Complete the following:
1. According to the faculty profile below, why do Leyla Ismayilova's interventions incorporate asset-based economic empowerment strategies? Answer in one to three sentences.
2. Please list every country named in the faculty profile below where Leyla Ismayilova served as Principal Investigator on randomized clinical trials.
3. Write a continuation of the faculty profile of Leyla Ismayilova, starting after its final sentence about research funding.

Exercise passage:
Assoc. Prof. Leyla Ismayilova

Leyla Ismayilova is an Associate Professor at the University of Chicago School of Social Service Administration. Professor Ismayilova specializes in the development and adaptation of family-focused interventions to improve child and adolescent mental health in the international context and has been involved in international research projects in sub-Saharan Africa, Middle East and the former Soviet Union.

Specifically, her research focuses on developing and testing multi-level culturally congruent preventive interventions that integrate family strengthening approach, focus on trauma-informed care, and incorporate asset-based economic empowerment strategies to address poverty as the structural factor that put children from impoverished communities at risk of violence and poor mental health.

She served as the Principal Investigator on a number of randomized clinical trials testing family-focused interventions with adolescents at risk for drug use in communities highly affected by heroin trade and use in Kazakhstan, with children from ultra-poor households at risk of violence, child labor and exploitation in Burkina Faso and, currently, with children reintegrating from residential institutions in Azerbaijan. Her research has been supposed by the U.S. National Institute of Health (the Eunice Kennedy Shriver National Institute of Child Health and Human Development/ NICHD and National Institute on Drug Abuse / NIDA) and the Network of European Foundations (NEF).

Source data:

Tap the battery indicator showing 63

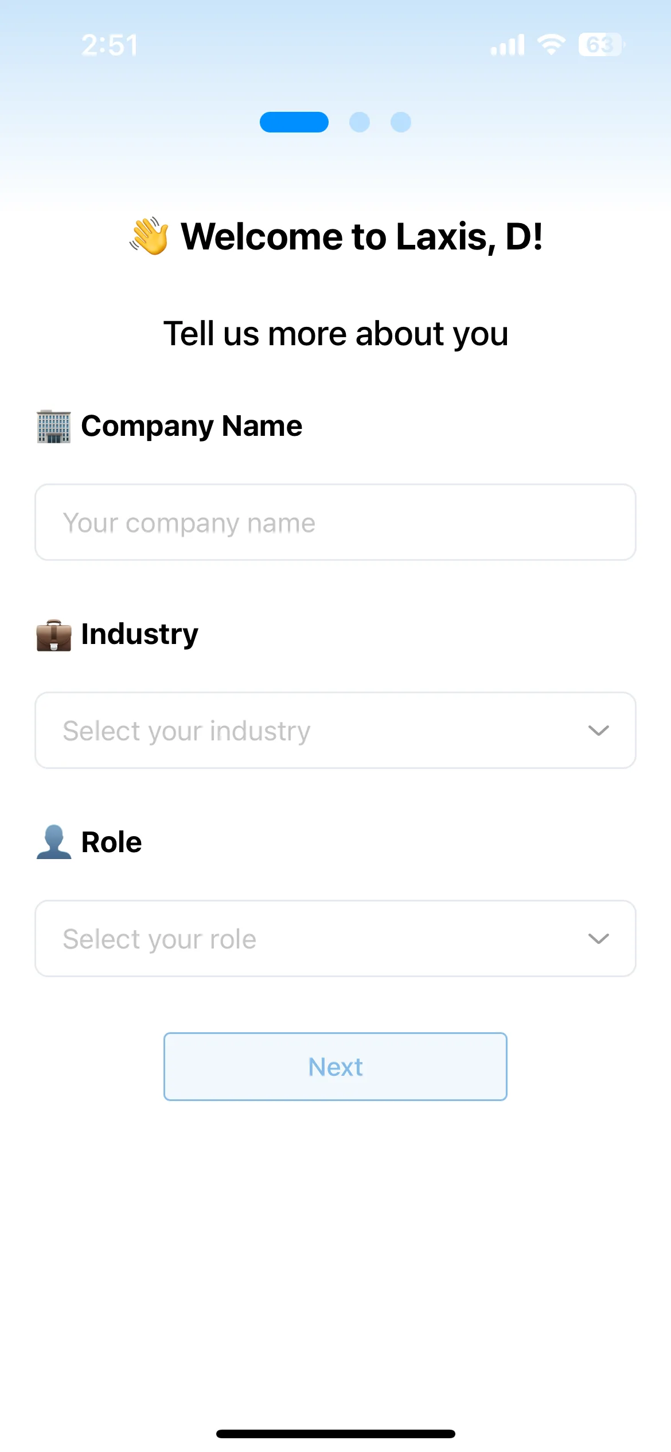(x=602, y=45)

Your responses:
1. They incorporate these strategies to address poverty, which the profile identifies as the structural factor that puts children from impoverished communities at risk of violence and poor mental health.

2. Kazakhstan, Burkina Faso, Azerbaijan

3.
Professor Ismayilova received her PhD and Master’s Degree in Social Work from the Columbia University School of Social Work (CUSSW) and was among the first Open Society Institute (Soros Foundation) fellows from the former Soviet Union at Columbia.

She also holds Bachelor’s and Master’s degrees in Psychology from Baku State University (Baku, Azerbaijan). Ismayilova was the founder and director of the Center for Psychological Counseling in Azerbaijan working with children and families with a history of trauma and abuse. Her work experience also includes clinical practice at substance abuse and child and family mental health clinics in New York City. She has also taught at Columbia University and New York University (NYU) Schools of Social Work.